What the task requires. Print the lines below exactly, starting with the line that contains "You are a computer-use agent. Viewport: 1172px" and going on through the line that contains "pos(309,129)", both included. Leave the pictures out of your answer.
== Provided data ==
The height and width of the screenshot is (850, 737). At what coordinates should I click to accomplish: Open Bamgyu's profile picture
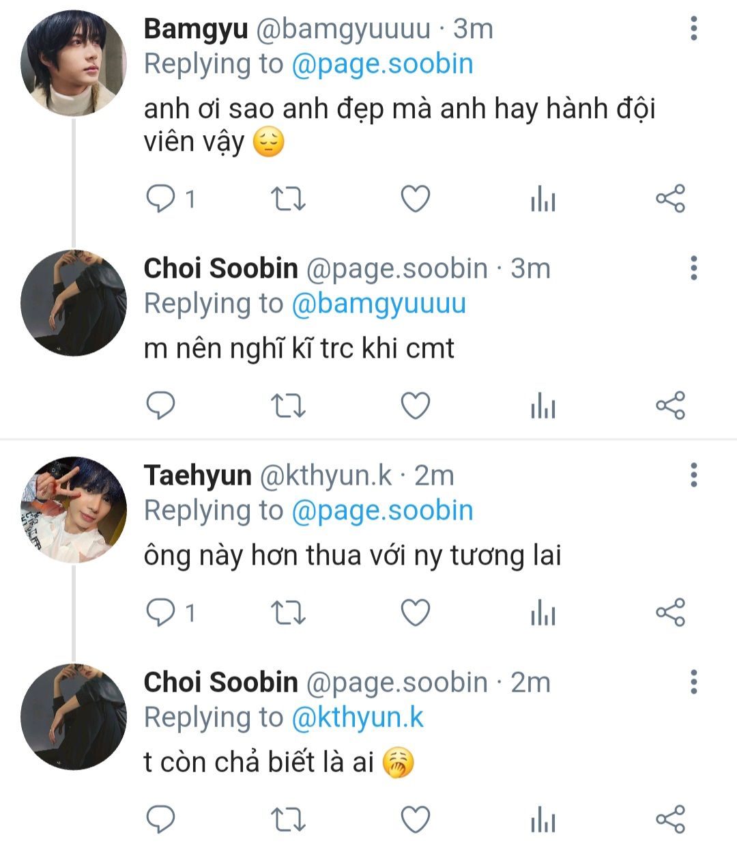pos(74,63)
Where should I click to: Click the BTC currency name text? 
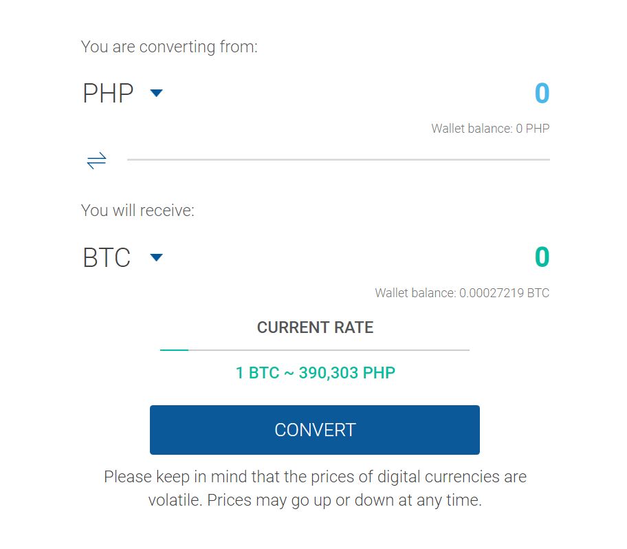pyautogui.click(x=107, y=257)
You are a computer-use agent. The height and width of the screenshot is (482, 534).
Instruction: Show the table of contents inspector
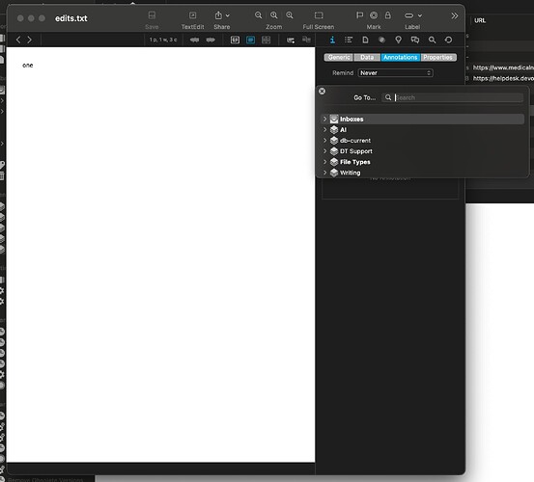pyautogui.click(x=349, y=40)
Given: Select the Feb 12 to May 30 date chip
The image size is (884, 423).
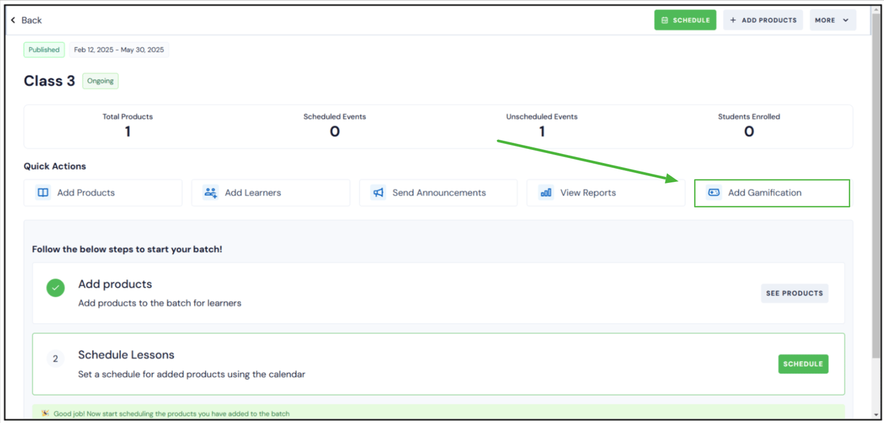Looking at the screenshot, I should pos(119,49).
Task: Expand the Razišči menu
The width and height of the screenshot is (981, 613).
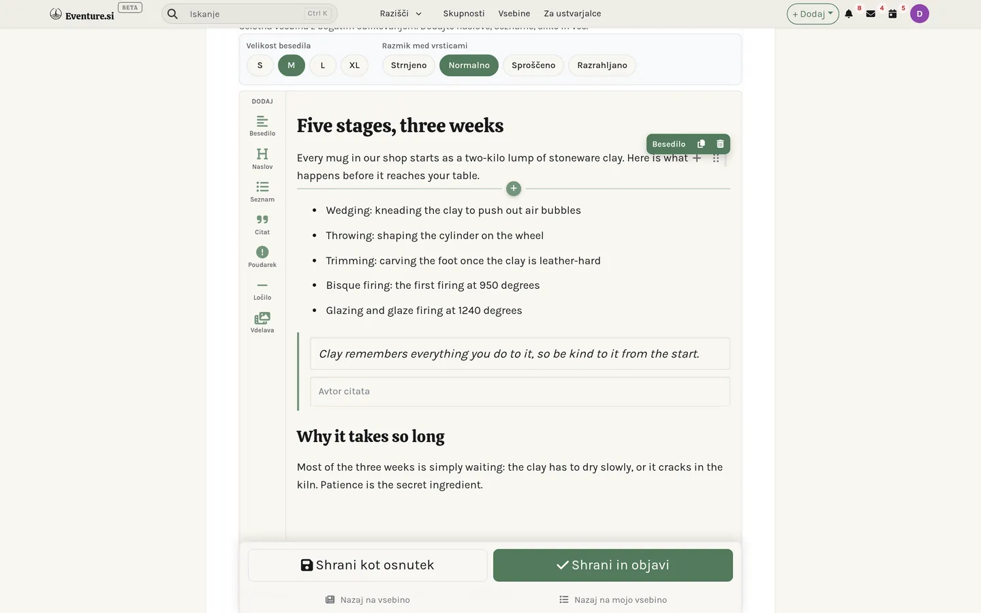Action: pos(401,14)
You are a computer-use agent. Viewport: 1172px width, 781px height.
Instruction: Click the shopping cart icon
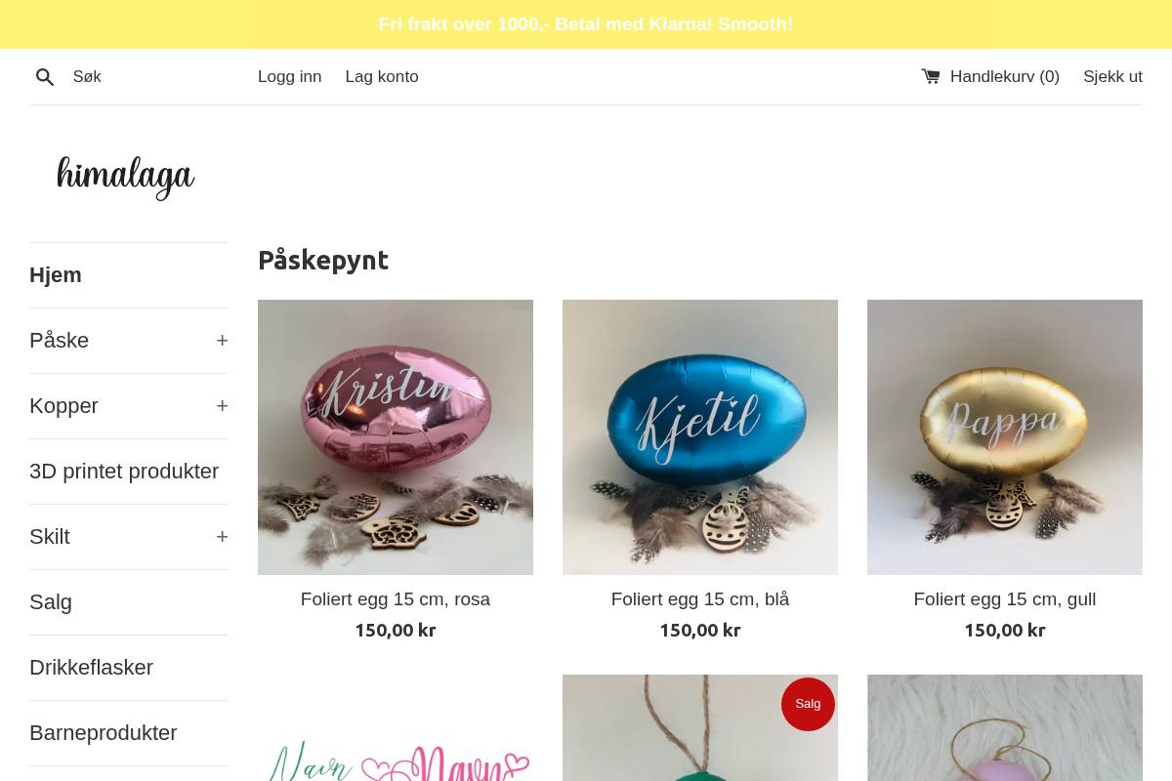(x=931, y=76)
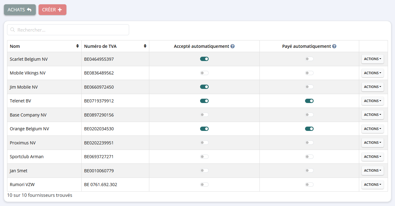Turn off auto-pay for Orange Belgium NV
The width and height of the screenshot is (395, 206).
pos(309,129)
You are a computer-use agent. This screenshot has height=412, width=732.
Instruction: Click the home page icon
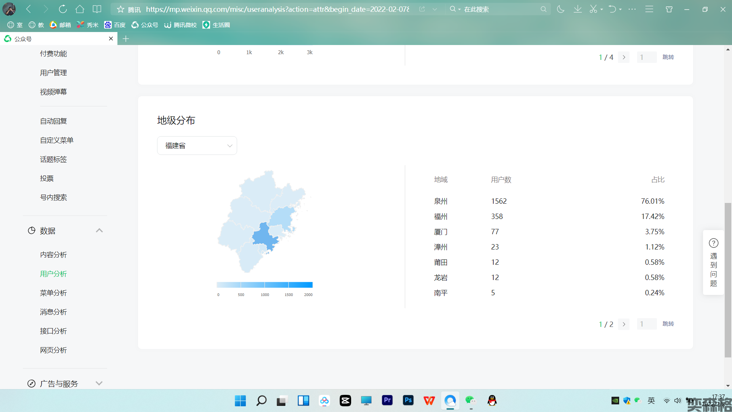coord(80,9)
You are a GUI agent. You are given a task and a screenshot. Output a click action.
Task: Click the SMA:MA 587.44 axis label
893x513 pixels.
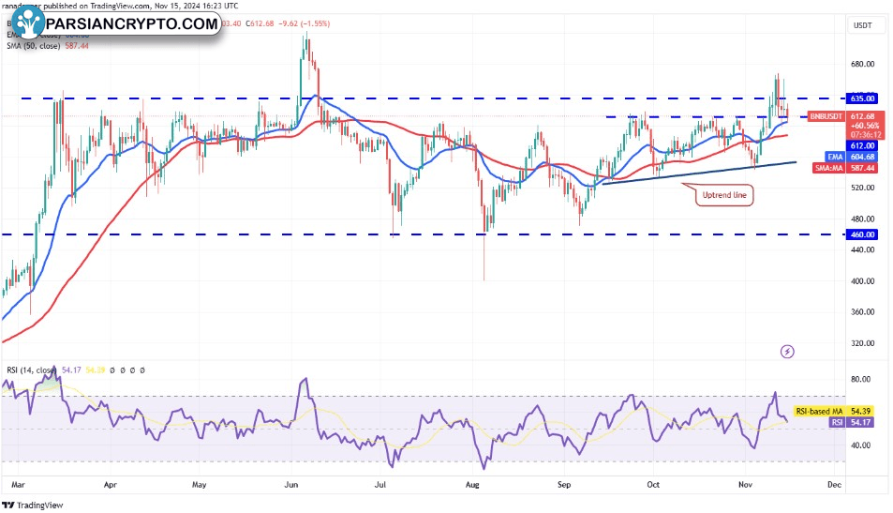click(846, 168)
===
Task output.
You are a computer-use agent. Viewport: 1172px width, 781px height.
Instruction: Click the shopping cart icon
(x=931, y=76)
Turn off auto-pay for Orange Belgium NV
The width and height of the screenshot is (395, 206).
pos(309,129)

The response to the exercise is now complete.